The apartment party made me think of the contrast with another Christmas party I’d gone to. It’s no secret that news organizations have lost a large slice of advertising dollars to Silicon Valley. A few years ago I saw where those dollars went when I went with a date to Google’s Christmas party for its New York employees. It was the kind of party that felt designed to showcase American wealth—the Roaring ’20s, a century later. 

At the Google party, acrobats twirled, people lined up at open bars, live bands (yes, plural) played, a train drove through the crowd and shot confetti, and tables hosted platters of shrimp and steak. It was a fun, memorable night, but as I sat in that apartment living room this year with laid-off reporters and designers, I thought of the contrast. Meanwhile, the WORLD New York bureau, which consists of me, is not hosting a party this year. 

Worth your time:

There is such a thing as the Cloud Appreciation Society, and it sounds like the perfect antidote to looking at a computer screen all day. 

This week I learned: 

Netflix has reopened a shuttered single-screen theater in Manhattan to showcase its films. The 71-year-old Paris Theater was the last single-screen theater in New York City when it closed. The reopened theater is nice for the city, but it also means that Netflix can show its films on its own terms. Major theater chains like AMC refused to screen Netflix’s The Irishman unless the streaming service committed to a two- or three-month exclusive theatrical release before adding the film to its streaming catalog. Netflix wanted a shorter theatrical release, and so The Irishman never showed in the big theater chains. 

A court case you might not know about: 

New York’s attorney general lost a landmark case where the state had tried to hold Exxon Mobil liable for climate change through a state fraud law. Some other states are bringing similar cases involving the liability of energy producers for climate change, but this case focused on the information Exxon Mobil shared with its investors about the effects of climate change. While this won’t be the end of such cases, New York has one of the most prosecutor-friendly fraud laws, the Martin Act, so the attorney general’s loss in New York is significant. 
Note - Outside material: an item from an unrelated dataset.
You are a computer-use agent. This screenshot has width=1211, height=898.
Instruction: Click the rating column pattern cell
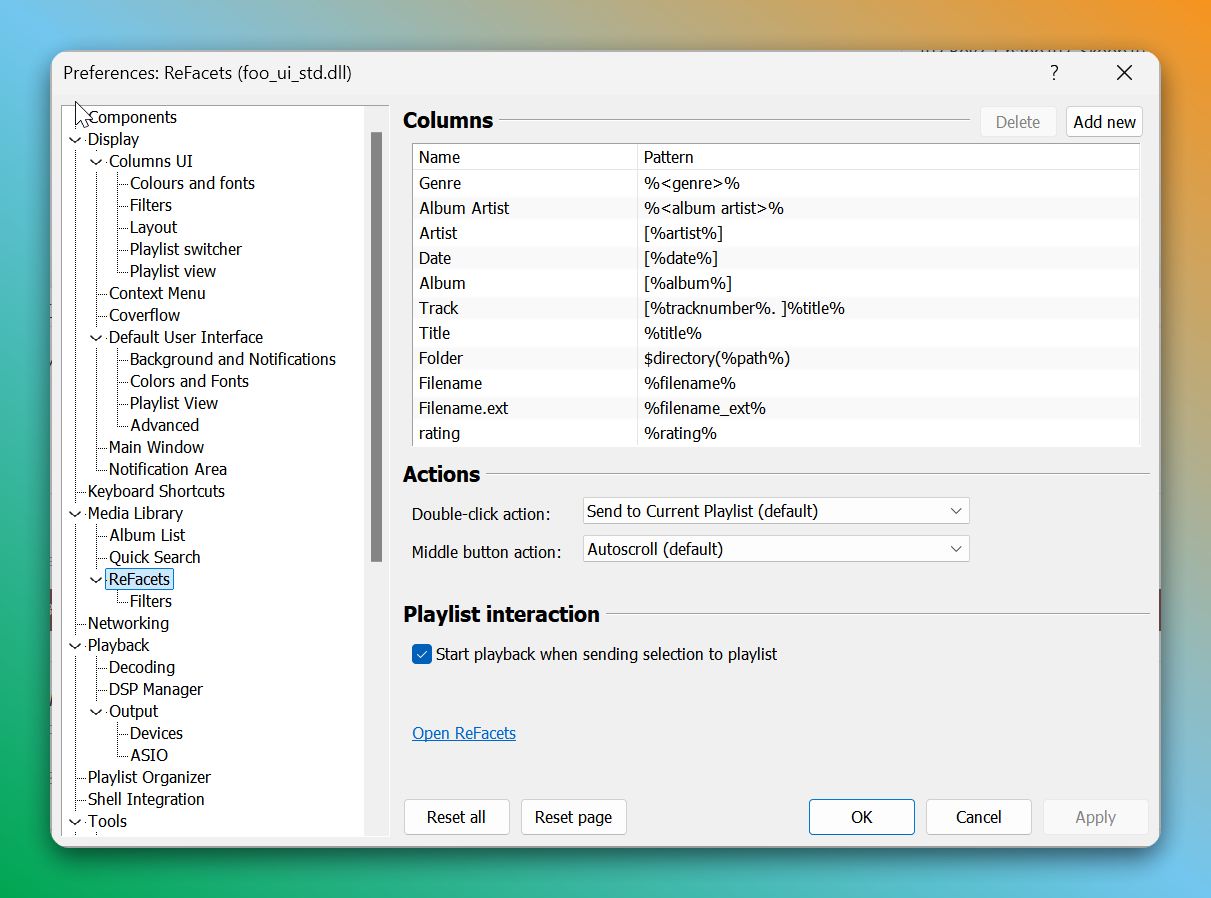pos(680,433)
In his ruling, the Manhattan judge said the decision doesn’t absolve Exxon Mobil of responsibility for greenhouse gas emissions: “ExxonMobil does not dispute either that its operations produce greenhouse gases or that greenhouse gases contribute to climate change. ... But ExxonMobil is in the business of producing energy, and this is a securities fraud case, not a climate change case.”

Culture I am consuming: 

Marriage Story, a Noah Baumbach film that goes through every little pain of divorce. I thought Baumbach did a good job of showing the gritty details of a marriage ripping apart, but a lot of it felt overacted to me. It’s hard to take a performance seriously when you’re thinking of the Saturday Night LiveMaster Thespian” skit with John Lithgow, where the comedians spend the whole time complimenting each other on their acting.